Another important factor is having a comprehensive health insurance plan. There are plans which offer sub-limits on diseases or capping on room rent. Ignoring these will lead to surprises at the time of claim.
It is quintessential to read the policy documents carefully, understand the coverage details, and assess the policy’s suitability as per an individual’s healthcare needs. It is crucial to thoroughly review the policy document and understand the coverage offered, the exclusions, and the claim process. Greater emphasis should also be laid on disclosing facts (especially medical conditions, etc.) at the time of policy purchase to avoid hassles at the time of claims.
Q. There has been a rise in online aggregators selling health insurance. Do you think their presence has helped penetrate Tier-2 and Tier-3 cities left untouched to date?
Healthcare penetration has always been a concern in smaller towns and cities across India. Tier 2 and tier 3 cities are the key development regions for the economy and need a health infrastructure, especially at the grassroots level. We feel it starts with not only developing a robust healthcare facility but also by penetrating deeper in terms of health insurance which can be made affordable and accessible for all Indians.
Various steps and initiatives by the government to raise health insurance awareness including the Pradhan Mantri Jan Arogya Yojana (PMJAY), often known as Ayushman Bharat, Rashtriya Swasthya Bima Yojana (RSBY) and the Universal Health Insurance Scheme (UHIS) have led to deeper penetration in Tier-2 and Tier-3 cities.
Tata AIG observed as high as 150 per cent growth in the uptake of e-business between the years 2018-19 to 2020-21. Online aggregators and digital outreach of industry players have allowed customers to make a sound choice to buy health insurance by comparing the rates, benefits and coverage, with ease and security.
This digital outreach from the industry has made insurance reach the hinterlands where the insurance agents and information is limited. Online aggregators provide a user-friendly interface, and assisted buying journey allowing customers to browse and compare various policies and benefits, making the process of buying insurance more accessible and convenient.

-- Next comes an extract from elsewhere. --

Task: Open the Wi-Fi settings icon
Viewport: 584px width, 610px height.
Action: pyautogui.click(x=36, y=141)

Q. What is your take on the evolution and inclusion of innovative products in today’s health insurance sector?
The insurance industry is continuously innovating and evolving. Insurance companies have the ability to innovate using technological applications to cover new and existing risks. Innovation led to digitalization in various features of Insurance including collection, claims, 24*7 assistance, and policy upgradation have revolutionized the entire insurance industry. With AI-led initiatives, there is a lot more to unveil in times to come.
The industry is undergoing a transition from merely being claims pay or holistic healthcare management. There is a focus on preventive health rather than just curative. Value-added services, Wellness features and leveraging telemedicine have been upcoming trends in the recent past. End-to-end customer experience is of paramount importance. Customers expect seamless and better experiences right from comparing plans to policy purchases to claim services.

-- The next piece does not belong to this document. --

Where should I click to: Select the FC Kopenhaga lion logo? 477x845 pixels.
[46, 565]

Another innovation seen is also noted in the auto-adjudication of claims for faster claims processing without any human intervention. Fraud and abuse management platforms are also noticing rapid upgrades to detect early fraud trends and built proper controls.
Insurance businesses may now build customized policies owing to the use of machine learning and wearable data processing. Wearables are becoming an increasingly essential aspect of the Indian health insurance business, providing insurers with vital data on policyholders' health and helping to incentivize good behaviour. Furthermore, Artificial Intelligence may greatly aid in the creation of suggestions for plans that will work best for patients' needs, depending on their location, age, health, and other criteria, and give insurance premium calculators to promote transparency.